Iniziativa del Lions Club di Castrovillari: inaugurazione di una panchina gialla

La CRPO convintamente ha scelto di patrocinare l’iniziativa del Lions Club Castrovillari, l’inaugurazione di una panchina gialla a Castrovillari, essendo consapevoli dell’importanza di tale iniziativa sia come atto simbolico che educativo.
Averla collocata nell’ area più vicina a una scuola primaria, ma pur sempre in una zona di passaggio cittadino, rappresenta una scelta significativa per la possibilità di raggiungere, con un chiaro messaggio, uno spettro ampio di persone, dai più piccoli agli adulti.
Oggi siamo consapevoli che diversi fattori concorrono alla riduzione delle capacità empatiche dei soggetti, soprattutto i più giovani, e sappiamo anche che gli episodi di bullismo e di cyberbullismo si manifestano purtroppo in età già da scuola primaria, segnando negativamente percorsi di crescita.
La panchina gialla ci invita a riflettere su questioni fondamentali: il rispetto dell’altro, il riconoscimento dell’altro come pari. Questi sono i primi mattoni su cui edificare ogni comunità civile.
Il bullismo non è uno scherzo, non è una fase di crescita, non è da minimizzare.
È una ferita che colpisce la dignità, l’autostima, la libertà di essere sé stessi.
E quando anche un solo ragazzo o una sola ragazza si sente escluso, deriso o spaventato, tutta la comunità ne esce impoverita.
Contrastare il bullismo è una responsabilità collettiva.
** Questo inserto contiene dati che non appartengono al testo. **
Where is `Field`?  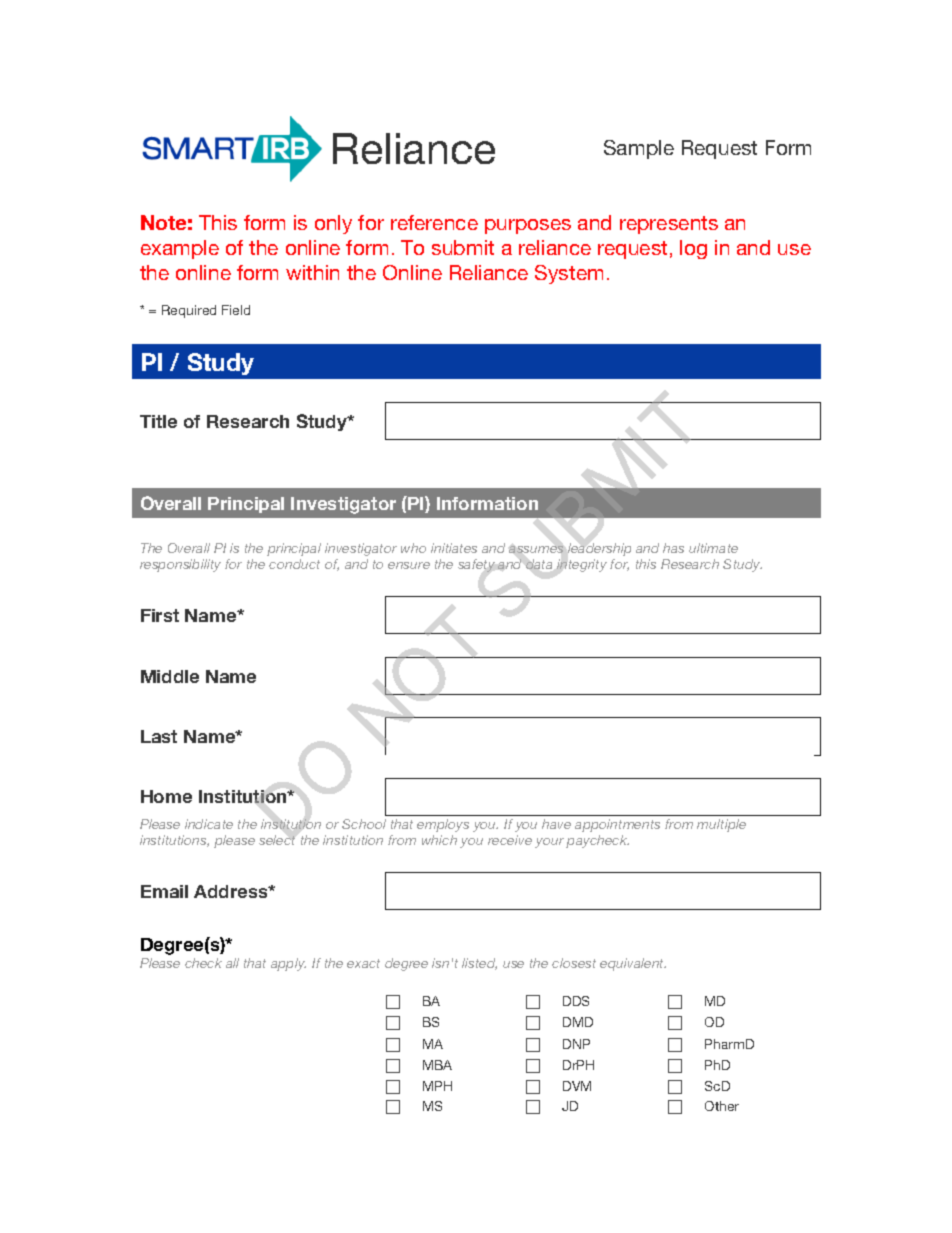 Field is located at coordinates (236, 310).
È compito della scuola, delle famiglie, delle istituzioni proteggere soprattutto attraverso educazione e prevenzione.
Una società più giusta nasce da piccoli gesti di rispetto quotidiano. Impegniamoci ogni giorno a praticare gentilezza per educare al rispetto e, così facendo, costruiamo insieme una comunità educante, unita nel promuovere benessere psicofisico e felicità, per favorire lo sviluppo di empatia nelle nuove generazioni.
La violenza divide, l’empatia unisce.